We do this in two steps for illustrative purposes. First we reverse the sentiment of the second word in the bigram if the first one is a negation word.
```{r}
bigrams_separated <- bigrams_separated %>%
# create a variable that is the opposite of sentiment2
mutate(opp_sentiment2 = recode(sentiment2, "positive" = "negative",
"negative" = "positive",
"neutral" = "neutral")) %>%
# reverse sentiment2 if word1 is a negation word
mutate(sentiment2 = ifelse(word1 %in% negation_words, opp_sentiment2, sentiment2)) %>%
# remove the opposite sentiment variable, which we don't need any more
select(-opp_sentiment2)
```
Next, we calculate the sentiment of each bigram and join up the words in the bigram again.
```{r}
bigrams_separated <- bigrams_separated %>%
mutate(net_sentiment = (sentiment1 == "positive") + (sentiment2 == "positive") -
(sentiment1 == "negative") - (sentiment2 == "negative")) %>%
unite(bigram, word1, word2, sep = " ", remove = FALSE)
```
Below we show Trump's most common positive and negative bigrams.
```{r}
bigrams_separated %>%
filter(net_sentiment > 0) %>% # get positive bigrams
count(bigram, sort = TRUE) %>%
filter(rank(desc(n)) < 20) %>%
ggplot(aes(reorder(bigram,n),n)) + geom_col() + coord_flip() + xlab("")
```
```{r}
bigrams_separated %>%
filter(net_sentiment < 0) %>% # get negative bigrams
count(bigram, sort = TRUE) %>%
filter(rank(desc(n)) < 20) %>%
ggplot(aes(reorder(bigram,n),n)) + geom_col() + coord_flip() + xlab("")
```
None of the most common negative bigrams have negated words in them but some that are slightly less frequently used do.

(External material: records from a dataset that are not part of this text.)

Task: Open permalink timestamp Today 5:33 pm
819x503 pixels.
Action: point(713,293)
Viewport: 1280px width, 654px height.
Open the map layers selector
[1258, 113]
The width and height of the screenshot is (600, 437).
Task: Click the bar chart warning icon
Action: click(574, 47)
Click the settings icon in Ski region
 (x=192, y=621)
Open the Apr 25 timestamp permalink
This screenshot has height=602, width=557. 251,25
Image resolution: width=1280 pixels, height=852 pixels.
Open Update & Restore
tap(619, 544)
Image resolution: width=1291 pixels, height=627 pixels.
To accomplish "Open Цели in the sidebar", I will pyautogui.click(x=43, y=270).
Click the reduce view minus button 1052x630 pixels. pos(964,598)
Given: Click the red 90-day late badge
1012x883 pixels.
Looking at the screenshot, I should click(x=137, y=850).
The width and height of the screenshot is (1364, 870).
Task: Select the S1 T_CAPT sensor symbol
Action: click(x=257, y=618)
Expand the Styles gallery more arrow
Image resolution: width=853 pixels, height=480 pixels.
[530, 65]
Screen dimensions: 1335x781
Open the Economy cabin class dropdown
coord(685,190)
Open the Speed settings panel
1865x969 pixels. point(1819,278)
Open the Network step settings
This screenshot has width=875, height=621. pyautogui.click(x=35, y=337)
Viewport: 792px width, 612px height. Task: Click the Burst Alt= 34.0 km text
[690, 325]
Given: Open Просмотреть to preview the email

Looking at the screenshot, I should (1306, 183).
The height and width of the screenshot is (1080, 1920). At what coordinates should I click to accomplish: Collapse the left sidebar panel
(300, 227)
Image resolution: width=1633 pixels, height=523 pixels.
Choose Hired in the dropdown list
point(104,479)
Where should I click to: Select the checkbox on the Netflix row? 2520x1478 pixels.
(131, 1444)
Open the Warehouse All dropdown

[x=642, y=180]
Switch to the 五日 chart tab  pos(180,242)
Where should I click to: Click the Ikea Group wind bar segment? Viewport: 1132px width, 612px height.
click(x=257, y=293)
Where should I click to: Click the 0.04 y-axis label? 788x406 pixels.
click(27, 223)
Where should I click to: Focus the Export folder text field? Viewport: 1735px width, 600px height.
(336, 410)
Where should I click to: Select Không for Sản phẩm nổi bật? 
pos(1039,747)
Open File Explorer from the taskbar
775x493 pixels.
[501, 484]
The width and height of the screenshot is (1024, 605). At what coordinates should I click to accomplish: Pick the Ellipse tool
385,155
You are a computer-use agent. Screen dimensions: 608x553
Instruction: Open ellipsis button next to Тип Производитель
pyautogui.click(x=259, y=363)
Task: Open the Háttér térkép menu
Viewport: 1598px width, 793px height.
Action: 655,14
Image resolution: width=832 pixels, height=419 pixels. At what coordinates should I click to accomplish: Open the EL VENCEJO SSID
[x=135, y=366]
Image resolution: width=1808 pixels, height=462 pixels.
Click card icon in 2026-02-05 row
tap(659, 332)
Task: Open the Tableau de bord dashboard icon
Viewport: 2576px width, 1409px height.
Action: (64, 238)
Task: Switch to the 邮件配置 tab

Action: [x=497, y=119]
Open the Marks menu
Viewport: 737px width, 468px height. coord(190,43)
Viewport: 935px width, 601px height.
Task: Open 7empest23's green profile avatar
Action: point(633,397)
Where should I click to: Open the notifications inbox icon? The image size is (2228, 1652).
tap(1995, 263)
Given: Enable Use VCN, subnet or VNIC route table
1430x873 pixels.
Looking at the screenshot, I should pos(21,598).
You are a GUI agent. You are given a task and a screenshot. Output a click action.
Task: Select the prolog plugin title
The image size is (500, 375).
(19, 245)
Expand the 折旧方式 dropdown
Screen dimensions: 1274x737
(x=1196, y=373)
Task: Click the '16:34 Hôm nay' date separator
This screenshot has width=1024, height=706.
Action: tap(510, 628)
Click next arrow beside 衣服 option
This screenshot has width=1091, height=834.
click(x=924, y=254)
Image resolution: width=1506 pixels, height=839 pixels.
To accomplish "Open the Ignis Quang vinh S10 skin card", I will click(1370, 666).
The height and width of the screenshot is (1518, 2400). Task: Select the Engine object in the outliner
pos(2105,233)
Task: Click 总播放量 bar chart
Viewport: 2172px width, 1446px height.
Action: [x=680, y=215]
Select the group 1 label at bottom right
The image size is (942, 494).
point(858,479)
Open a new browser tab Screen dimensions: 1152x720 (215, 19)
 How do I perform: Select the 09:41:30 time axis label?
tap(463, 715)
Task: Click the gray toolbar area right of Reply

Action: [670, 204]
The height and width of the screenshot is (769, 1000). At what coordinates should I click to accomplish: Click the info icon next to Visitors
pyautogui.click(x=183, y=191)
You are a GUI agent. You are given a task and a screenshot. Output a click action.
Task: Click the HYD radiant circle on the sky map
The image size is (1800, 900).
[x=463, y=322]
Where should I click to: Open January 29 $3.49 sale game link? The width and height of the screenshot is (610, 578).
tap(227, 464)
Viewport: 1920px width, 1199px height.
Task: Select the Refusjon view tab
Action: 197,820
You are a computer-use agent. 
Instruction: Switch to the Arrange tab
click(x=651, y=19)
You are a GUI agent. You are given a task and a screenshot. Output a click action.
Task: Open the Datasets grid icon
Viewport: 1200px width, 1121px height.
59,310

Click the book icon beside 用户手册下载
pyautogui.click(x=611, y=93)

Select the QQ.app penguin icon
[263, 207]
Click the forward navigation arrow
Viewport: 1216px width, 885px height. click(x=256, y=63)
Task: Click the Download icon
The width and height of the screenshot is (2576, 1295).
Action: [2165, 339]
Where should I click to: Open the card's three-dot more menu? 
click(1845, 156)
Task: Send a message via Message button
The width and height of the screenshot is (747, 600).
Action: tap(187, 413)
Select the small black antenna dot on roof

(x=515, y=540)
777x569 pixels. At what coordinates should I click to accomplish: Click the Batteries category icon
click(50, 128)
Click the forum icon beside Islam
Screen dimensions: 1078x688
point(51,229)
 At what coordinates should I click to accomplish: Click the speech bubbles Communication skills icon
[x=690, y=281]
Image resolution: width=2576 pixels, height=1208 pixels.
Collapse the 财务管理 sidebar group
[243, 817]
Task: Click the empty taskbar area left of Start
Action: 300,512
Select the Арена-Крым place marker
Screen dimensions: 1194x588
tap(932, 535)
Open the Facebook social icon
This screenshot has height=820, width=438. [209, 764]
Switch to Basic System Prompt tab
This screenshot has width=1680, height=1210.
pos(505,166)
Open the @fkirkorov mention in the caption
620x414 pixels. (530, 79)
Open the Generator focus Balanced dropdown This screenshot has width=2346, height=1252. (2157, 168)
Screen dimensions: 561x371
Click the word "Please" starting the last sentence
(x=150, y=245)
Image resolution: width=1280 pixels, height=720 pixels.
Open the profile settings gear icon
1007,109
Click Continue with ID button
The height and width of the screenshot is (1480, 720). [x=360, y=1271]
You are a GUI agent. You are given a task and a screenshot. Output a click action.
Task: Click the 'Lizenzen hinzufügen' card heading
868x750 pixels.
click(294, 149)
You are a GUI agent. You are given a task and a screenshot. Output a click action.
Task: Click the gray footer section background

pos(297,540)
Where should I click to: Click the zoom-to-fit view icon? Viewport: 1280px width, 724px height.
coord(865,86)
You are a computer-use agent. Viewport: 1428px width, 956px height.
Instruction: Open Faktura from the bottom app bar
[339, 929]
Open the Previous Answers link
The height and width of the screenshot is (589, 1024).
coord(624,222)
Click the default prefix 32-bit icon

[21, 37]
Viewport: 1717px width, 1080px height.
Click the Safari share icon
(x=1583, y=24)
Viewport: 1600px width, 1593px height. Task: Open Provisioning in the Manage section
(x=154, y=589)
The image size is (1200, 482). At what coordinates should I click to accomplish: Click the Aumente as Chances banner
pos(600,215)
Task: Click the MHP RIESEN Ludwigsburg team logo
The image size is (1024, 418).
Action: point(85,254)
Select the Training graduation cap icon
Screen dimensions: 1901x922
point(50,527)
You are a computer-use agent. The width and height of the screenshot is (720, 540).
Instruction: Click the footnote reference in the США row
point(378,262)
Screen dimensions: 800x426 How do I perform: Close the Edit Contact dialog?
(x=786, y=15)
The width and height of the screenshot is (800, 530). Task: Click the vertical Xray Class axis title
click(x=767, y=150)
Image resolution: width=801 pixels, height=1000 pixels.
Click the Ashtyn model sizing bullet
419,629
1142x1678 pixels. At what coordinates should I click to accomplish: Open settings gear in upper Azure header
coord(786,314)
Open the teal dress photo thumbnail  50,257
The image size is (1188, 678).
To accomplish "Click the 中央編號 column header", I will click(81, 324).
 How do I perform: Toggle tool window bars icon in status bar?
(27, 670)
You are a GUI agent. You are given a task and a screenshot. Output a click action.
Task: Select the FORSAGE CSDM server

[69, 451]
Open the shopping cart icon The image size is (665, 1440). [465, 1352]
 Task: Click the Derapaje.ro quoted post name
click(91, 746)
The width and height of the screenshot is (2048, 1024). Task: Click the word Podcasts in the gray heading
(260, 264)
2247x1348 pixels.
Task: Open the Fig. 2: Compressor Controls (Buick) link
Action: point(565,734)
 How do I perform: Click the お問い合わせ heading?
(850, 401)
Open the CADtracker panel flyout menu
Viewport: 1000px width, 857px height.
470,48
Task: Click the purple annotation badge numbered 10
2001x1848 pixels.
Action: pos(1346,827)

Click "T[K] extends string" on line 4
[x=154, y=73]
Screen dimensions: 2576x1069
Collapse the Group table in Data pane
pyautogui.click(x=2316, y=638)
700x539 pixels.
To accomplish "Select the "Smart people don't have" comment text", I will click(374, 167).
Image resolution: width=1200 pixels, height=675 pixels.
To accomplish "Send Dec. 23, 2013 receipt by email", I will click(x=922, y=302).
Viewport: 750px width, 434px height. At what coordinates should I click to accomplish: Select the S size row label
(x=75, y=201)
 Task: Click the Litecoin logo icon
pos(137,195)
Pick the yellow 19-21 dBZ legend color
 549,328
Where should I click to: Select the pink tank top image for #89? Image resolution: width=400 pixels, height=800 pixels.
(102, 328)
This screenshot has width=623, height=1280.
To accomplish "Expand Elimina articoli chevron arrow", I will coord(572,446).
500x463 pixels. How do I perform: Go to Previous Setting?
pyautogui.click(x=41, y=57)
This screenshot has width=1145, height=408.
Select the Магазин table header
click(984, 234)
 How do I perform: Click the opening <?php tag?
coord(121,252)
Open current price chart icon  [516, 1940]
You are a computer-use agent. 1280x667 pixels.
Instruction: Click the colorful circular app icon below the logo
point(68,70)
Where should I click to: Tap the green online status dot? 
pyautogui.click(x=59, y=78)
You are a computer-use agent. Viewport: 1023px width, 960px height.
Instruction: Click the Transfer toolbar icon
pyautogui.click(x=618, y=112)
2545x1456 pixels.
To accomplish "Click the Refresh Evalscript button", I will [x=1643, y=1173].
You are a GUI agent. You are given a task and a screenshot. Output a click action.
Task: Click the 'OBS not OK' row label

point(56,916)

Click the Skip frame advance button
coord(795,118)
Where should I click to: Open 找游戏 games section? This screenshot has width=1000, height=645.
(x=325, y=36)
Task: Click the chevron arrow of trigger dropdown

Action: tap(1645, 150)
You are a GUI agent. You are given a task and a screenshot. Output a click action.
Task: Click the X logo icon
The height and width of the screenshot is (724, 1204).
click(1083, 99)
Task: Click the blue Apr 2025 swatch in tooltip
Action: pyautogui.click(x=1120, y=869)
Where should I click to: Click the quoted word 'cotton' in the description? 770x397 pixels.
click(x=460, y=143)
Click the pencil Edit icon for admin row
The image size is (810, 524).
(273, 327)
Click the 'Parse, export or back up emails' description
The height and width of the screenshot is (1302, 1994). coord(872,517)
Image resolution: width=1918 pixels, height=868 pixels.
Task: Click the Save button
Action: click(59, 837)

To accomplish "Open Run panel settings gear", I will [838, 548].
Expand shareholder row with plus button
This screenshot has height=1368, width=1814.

Notice that the most frequently used bigram below is "no wonder" - which is not really negative, although you can see how, using the approach we have, it has ended up classified as such. Cases like these would need to be handled on an individual basis.
```{r}
bigrams_separated %>%
filter(net_sentiment < 0) %>% # get negative bigrams
filter(word1 %in% negation_words) %>% # get bigrams where first word is negation
count(bigram, sort = TRUE) %>%
filter(rank(desc(n)) < 20) %>%
ggplot(aes(reorder(bigram,n),n)) + geom_col() + coord_flip() + xlab("")
```
## Exercises
1. Adverbs like "very", "extremely", "totally", "really", "quite", "marginally", *etc* increase or decrease the magnitude of the sentiment that follows them. Think of a few qualifiers and build these into the analyses above. What are they most positive and negative tweets once these qualifiers have been added? Does it affect the assessment of whether the sentiment of Trump's tweets has changed over time?
2. Is there a relationship between the sentiment of a tweet and its popularity? Are negative tweets less popular than positive ones?
3. Is there a "day of the week" effect on the number and sentiment of tweets? Are weekends any different to weekdays?
4. Use the more nuanced *nrc* lexicon, which categorises words as "anger", "fear", *etc* to re-analyse Trump's tweets. Can you pick up anything interesting?
5. Note the appearance of the bigrams "miss usa" and "miss universe" in the plot of most common negative bigrams in the notebook. This is a clear misinterpretation of "miss". How might you remove the ambiguity in these kinds of bigrams in a general way (either just think of a way or, better, implement it!)